One of the really cool things about the service is that they allow anyone to rank the credibility of an article, an author, or a source (newpaper, blog, etc) based on credibility, quality, transparency and accuracy. The voting process is compiled using their “credibility waterfall algorithm” which although, I don’t like the name (is that a technical term), is a neat concept. It allows the creditability ranking of a specific article to affect the creditability ranking of the author, which in turn affects the creditability ranking of the article’s source. Overall this will theoretically serve you the highest quality and credible news from all across the web. It seems to do a pretty good job of that.

One thing I feel the site needs to really become successful is the proliferation of a “digg” style badge. The relatively new plethora of sharing sites across the internet need a way to tout their creditability, and if the NewsCred “Creditability” ranking badge could furnish this demand, then NewsCred could truly have something remarkable on their hands.

The two largest threats I see for the site are one, reaching a critical mass where they have enough users to rank and “credit” articles which I might read or be interested in; and second, someone else doing that sooner. If the site never really catches on, I don’t really see it becoming anything special, that may go without saying, but here is another 2.0 player in need of user volume.

Its definitely a cool site, one worth checking out. They clearly have a good vision of where they want to be, and how they want to do it and I think it can be successful.

Thanks to the guys at NewsCred for working on something that might actually improve the quality of news out there.

Weekend Tidbits and Discovery

I came across a few new interesting things this weekend. Here’s a quick overview as I’ve got a busy day and I’m stealing time right now…

Outside.in (http://outside.in/) Outside.in is an interesting example of aggregating local news and information. I discovered some new things happening in Providence, that I wasn’t aware of. It does a pretty good job of collecting different stories from different perspectives and on a variety topics, all focused around local. It does not, however, do a particularly good job facilitating an experience in Providence beyond the discussions being had on their page. Again, their revenue model seems to be based on supplying relevant content and serving your standard skyscraper ads from national brands (that don’t seem to be well targeted).

They claim to have discussions on 11,860 towns and neighborhoods on their site, but most of them seem to be large towns/cities in the Northeast / West Coast. (nothing new there). Anyway, an interesting take on local and I’m intrigued to see where they take it or what I can learn from it.

NY Times Mobile Real Estate: I noticed this ad on the back page of the Business section this morning as I was reading with my coffee. It basically allows you to text the number of a listing in the NYT to their number and it sends you back more details and a link to that listing’s mobile site. I tried it out, but the first listing I sent returned “We’re sorry but that listing is not available in NYT Mobile,” I tried it again and voila! it sent me the name of the property, the location of the property, the price, the listing agent and a link to the mobile site for that listing. The link took me a mobile site about the listing, and had every little detail I could want about the property (photos, taxes, schools, etc).

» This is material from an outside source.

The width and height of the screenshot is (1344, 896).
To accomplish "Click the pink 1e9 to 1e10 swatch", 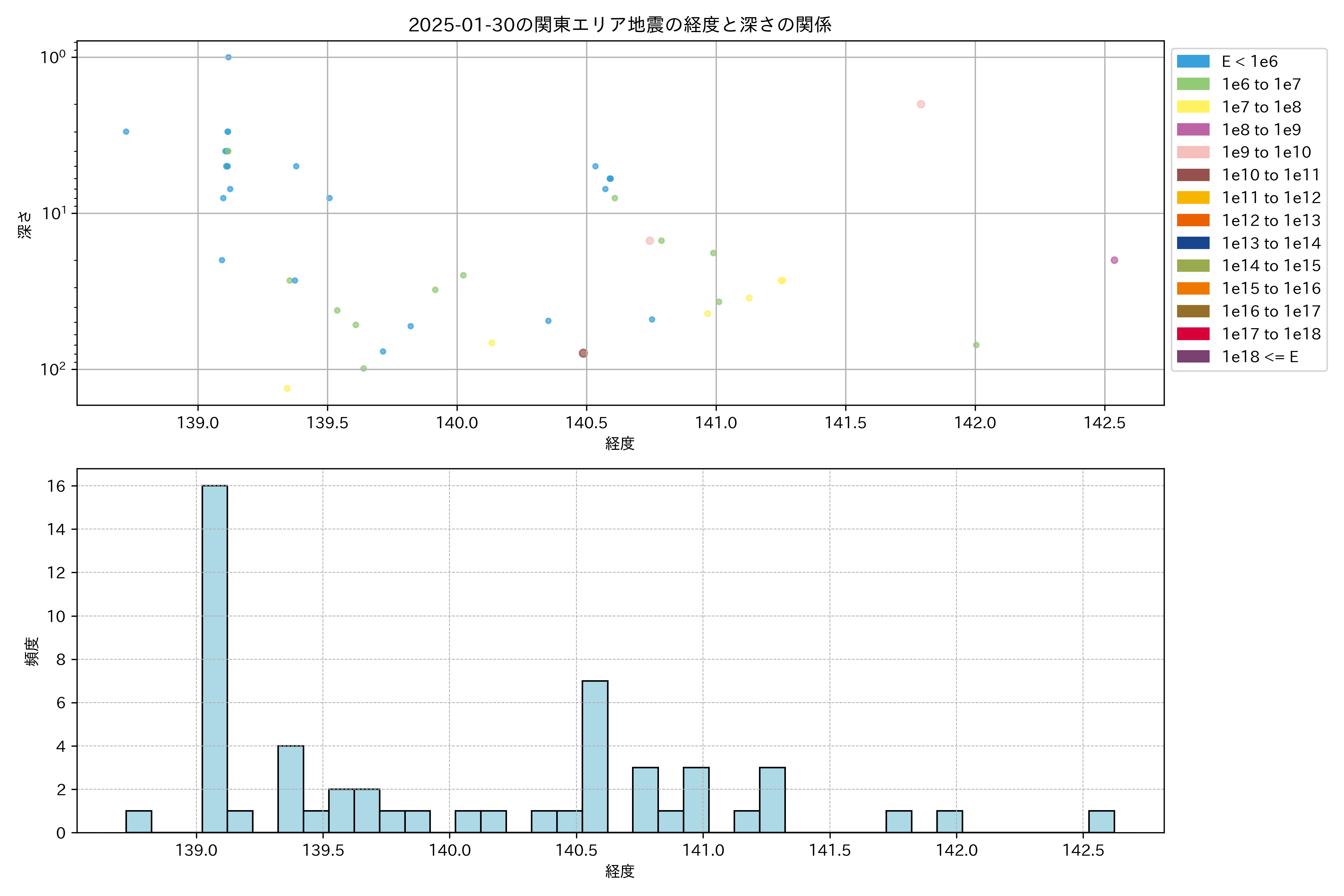I will [1193, 152].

I think its a somewhat cool implementation of mobile for the NYT, however its not very out of the box. I am still tied to looking up these listing numbers either in print or on their website. A better and perhaps more useful application would be to incorporate location based services into this app and have it feed you back listings in your area. I walk to Chelsea and say, “I want to live here” and the NYT (or anyone else) tells me what is available literally in this area.

Those are my thoughts for the morning, what do you think?…

Local Search Content Syndication

How do large search networks gain their local insight into the real world? Syndication of content from various internet providers, yellowpages, superpages, ultrapages, all kinds of pages. But mostly, out of date pages. Businesses that no longer exist, phone numbers that are no longer valid and addresses that have changed.

How can I the local consumer place my trust in these large companies having up to date, local information on what I am looking for? That is an excellent question, and one that I as a local business man, believe is a question that these jumbo portals don’t have the right answer to.

Smaller, local search companies can monetize their wealth of small business information by expanding paid syndication through these larger outlets. Building a better database of small and local businesses is what these local companies do, and is exactly what they can do for these larger national and international portals.

In these new days of local search, and local information, more and more small business are transitioning their marketing and their budgets online. As this market grows, more information will be available online, and search engines in particular will hold a lot of power over this information. So how can the consumer get the best information infront of them as quickly as possible? Rely on locally based portals who actually operate in the cities they represent.

If there were a way to capitalize on the huge power and reach of these large portals, by incorporating the value of this local information together in a Search Engine Friendly site, giving searching consumers quick and easy access to up to date, accurate and relevant information, this new model would be very valuable indeed.